And don't even get me started on Danzo. The man is literary the personification of the future. He is always there but never seen. I know that he monitors orphanages all the time but what people forget is that he monitors Konoha's clans even more, and for good reason. We are Konoha's ace, its elite, not only do we provide protection for the village with our unique Jutsu and bloodline limits from outside threats, but we also provide innately talented shinobi considering our blood goes back to the warring states period. The civilian side indeed outnumbers us 10 to 1, but as they say quality over quantity. This goes double for clans like the Uchiha and Hyuga.

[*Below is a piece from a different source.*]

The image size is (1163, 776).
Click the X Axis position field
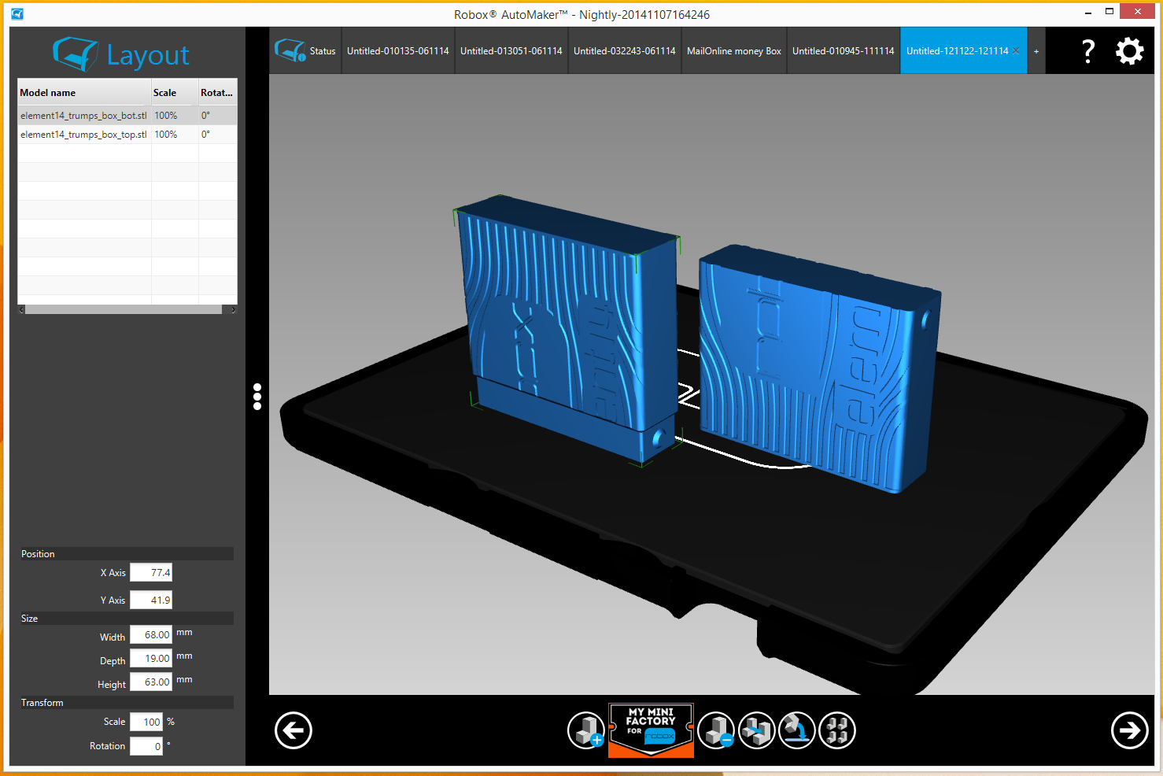(x=151, y=573)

So, it would make sense that Danzo would focus more of his attention on Konoha's clans than Konoha's civilian side. He is not only looking for potential threats to the village but also a potential asset. Strange I fit both of those categories.

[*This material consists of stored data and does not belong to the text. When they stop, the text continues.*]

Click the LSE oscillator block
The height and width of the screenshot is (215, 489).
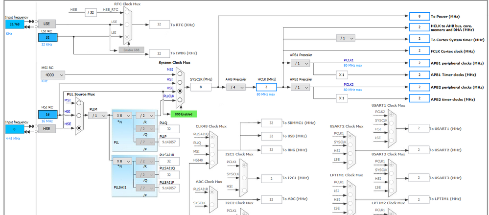coord(47,24)
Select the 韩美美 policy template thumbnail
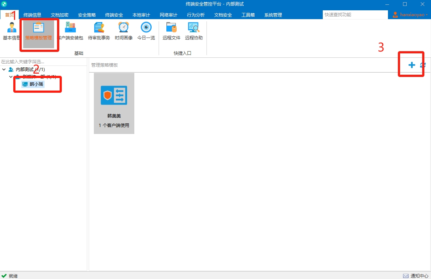431x279 pixels. click(114, 103)
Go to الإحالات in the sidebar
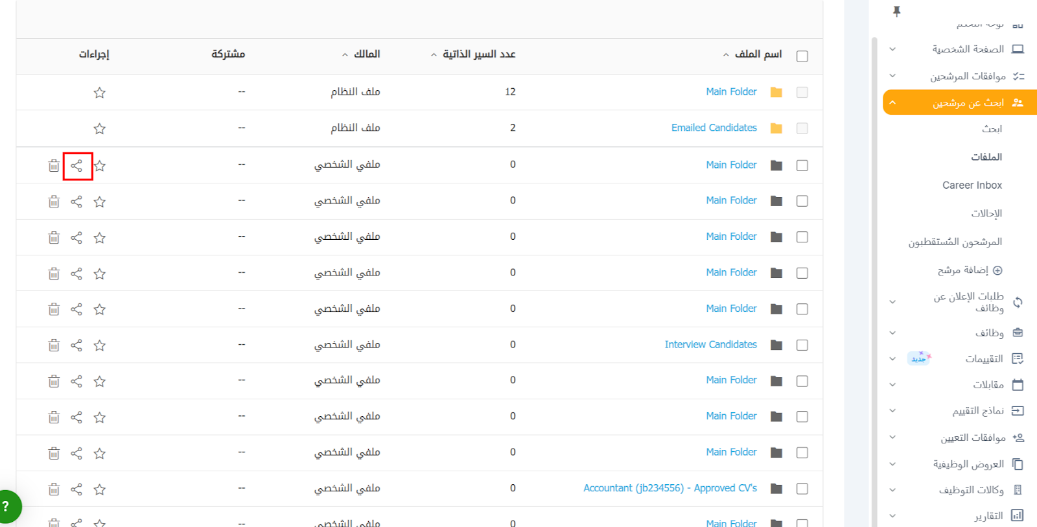The image size is (1037, 527). tap(986, 213)
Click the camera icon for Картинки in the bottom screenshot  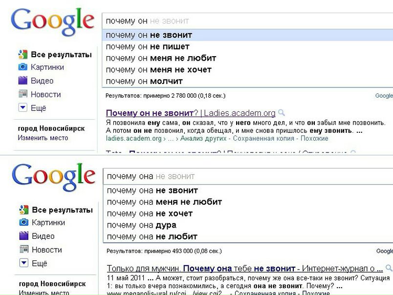point(23,223)
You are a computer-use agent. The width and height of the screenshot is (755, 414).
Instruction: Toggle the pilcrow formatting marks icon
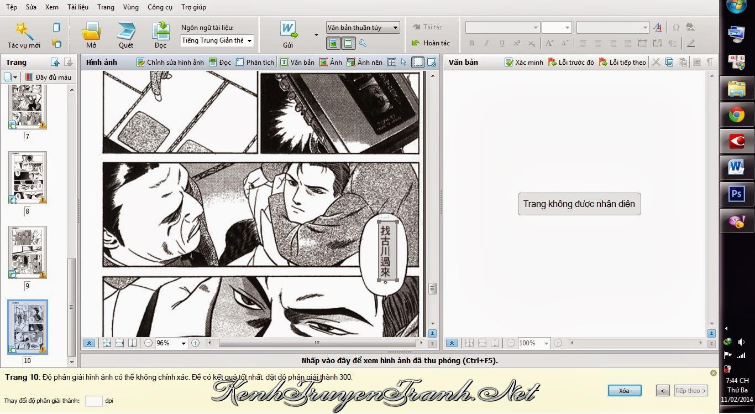tap(710, 63)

How do I know this, I read the manga.

Even so, I'm not going to act like a baby or hide my development. No, not at all. Not only would that make me seem highly suspicious, but it would also stunt my growth meaning less of a chance to survive in this world. If Danzo ever confronts me, I'll figure something out. Plus, even though this is the ninja world I want to have fun. I want to explore, make friends possibly find that special someone, and study insects don't forget the insects. Following cannon just seems to have more negatives than it does positives. So yeah, cannon trash.

Finally, I

Oh my gosh, am I tired. That doesn't make any sense I just woke up from a nap not that long ago I only started feeling sleepy as soon as my caretakers started feeding me.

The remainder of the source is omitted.